Charles Thomas - Non-executive Chairman
Charles Thomas is an executive director and founding partner of GTT Ventures a leading boutique corporate advisory firm based in Australia. Thomas holds a Bachelor of Commerce from UWA majoring in corporate finance. Thomas has worked in the financial service industry for more than 17 years and has extensive experience in capital markets as well as the structuring of corporate transactions. Thomas has significant experience sitting on numerous ASX boards spanning the mining, resources and technology space. Thomas is currently non-executive director of Chase Mining Corporation (ASX:CML), non-executive chairman of Viking Mines Ltd (ASX.VKA) and executive chairman of Marquee Resources Limited (ASX:MQR).

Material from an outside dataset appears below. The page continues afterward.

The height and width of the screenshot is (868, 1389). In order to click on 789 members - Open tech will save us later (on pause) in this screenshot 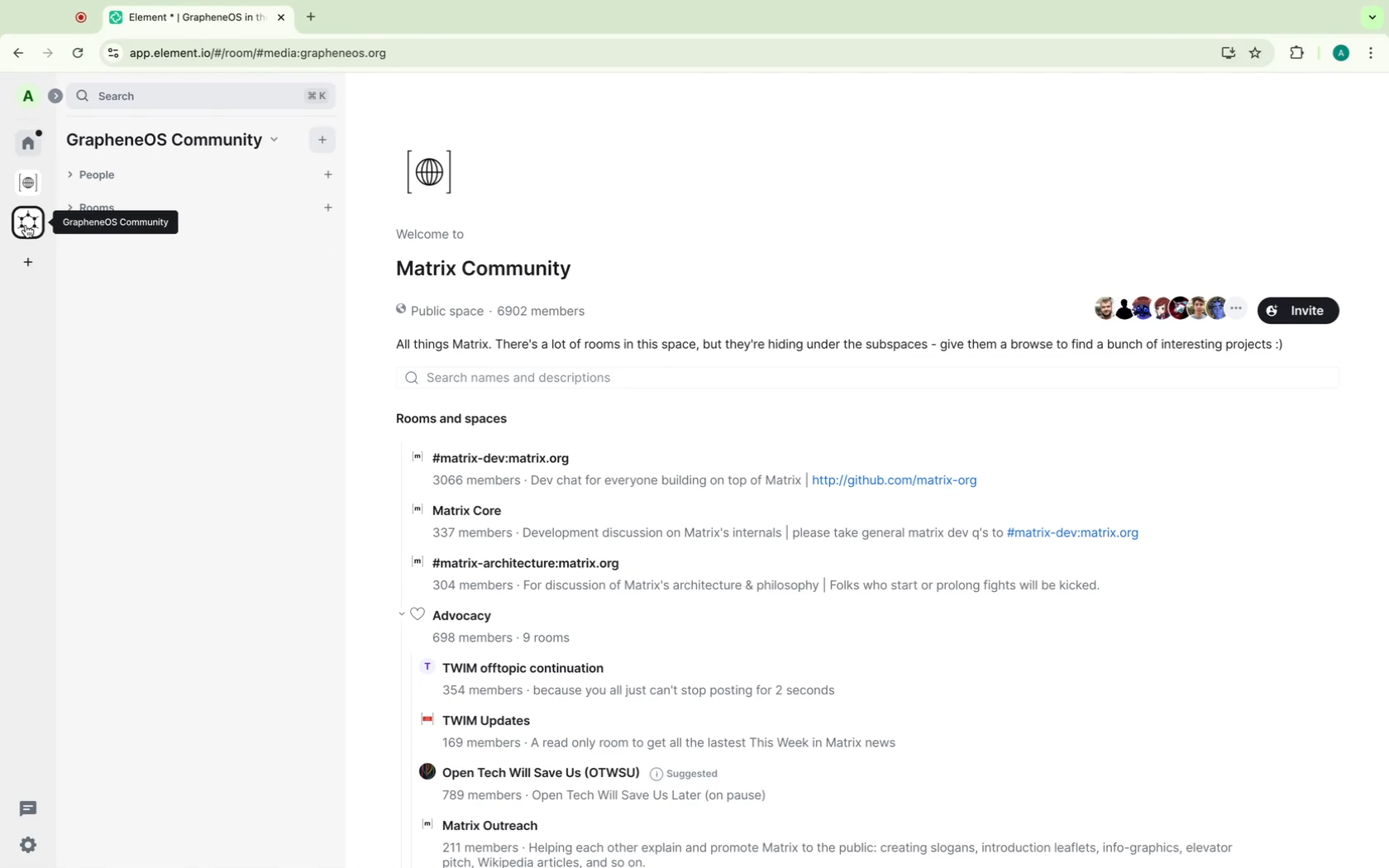, I will do `click(597, 797)`.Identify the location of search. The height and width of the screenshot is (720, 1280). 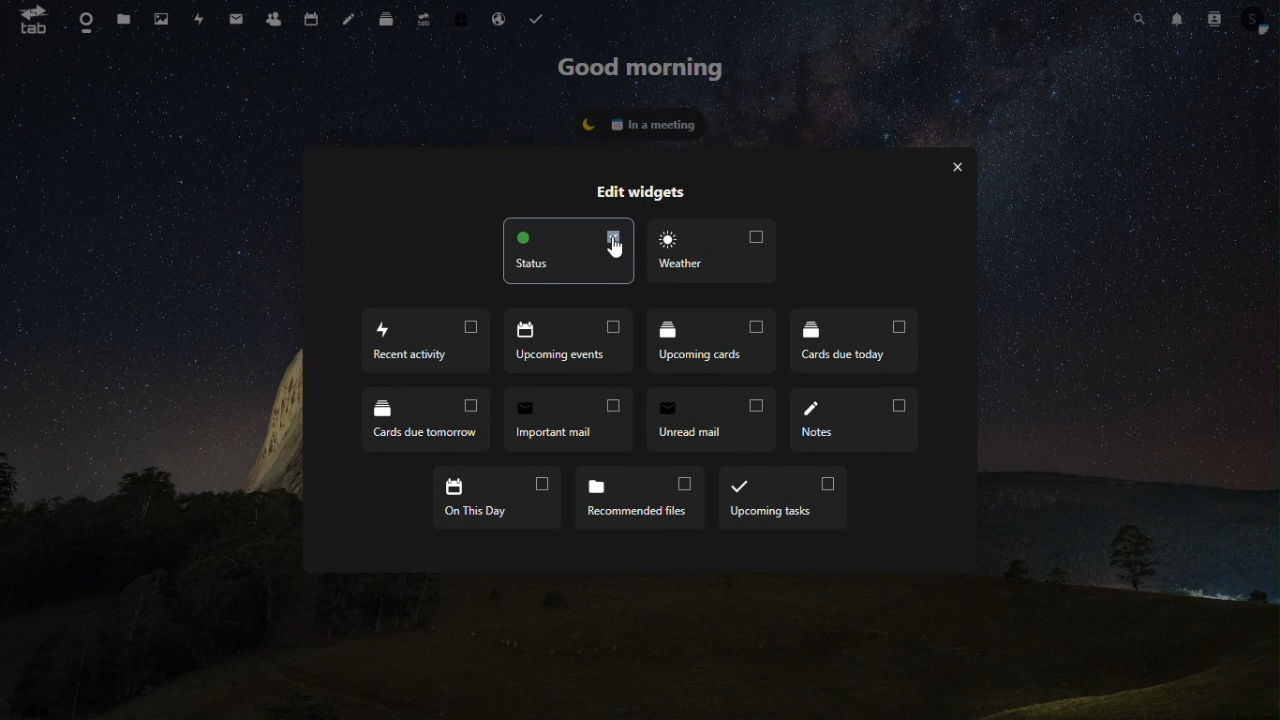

Sonu Cheema - Executive Director
Sonu Cheema is a director at Cicero Group Pty Ltd and has over 12 years of experience working with public and private companies in Australia and abroad. Roles and responsibilities include financial control, preparation of statutory financial reporting, investor relations, initial public offers (IPO), reverse takeovers (RTO), management of capital raising activities, project management and audit management. Cheema currently serves as a non-executive director and company secretary for Avira Resources (ASX:AVW) and Austin Metals (ASX:AYT).
Quinton Meyers - Non-executive Director & Company Secretary
Quinton Meyers has over six years of experience working in the equities markets in the capacity of a stockbroker, company secretary and accountant for multiple ASX-listed companies gaining exposure to the resource, oil and gas and technology sectors. During this time, Meyers has worked on multiple initial public offers, reverse takeovers, equity capital markets transactions, while developing his knowledge of the ASX Listing Rules and Corporations Act.
Meyers holds a Bachelor of Commerce in accounting and finance from Curtin University, a Graduate Diploma in financial planning and is a member of the Chartered Accountants Australian & New Zealand.
Toby Hughes - Leader of Exploration
Toby Hughes is a professional geologist having worked in mineral exploration for more than 40 years, with experience in orogenic and epithermal systems, volcanogenic massive sulphides, and Cu-Ni-Co. He has worked for several years on and around the Werner Lake deposit, with additional experience in cobalt exploration within the Bear Magmatic Province, NT, Cobalt, ON and China. As a consultant, he has held senior positions with junior and senior mining companies across Canada, Argentina, China, Columbia, Ghana, Guyana, Mongolia, Peru, Venezuela, and the USA exploring for precious, base metal, industrial minerals and diamonds. Hughes is a graduate of The University of Dundee, Scotland (Honours B.Sc. Geology) and a registered professional geoscientist in Ontario.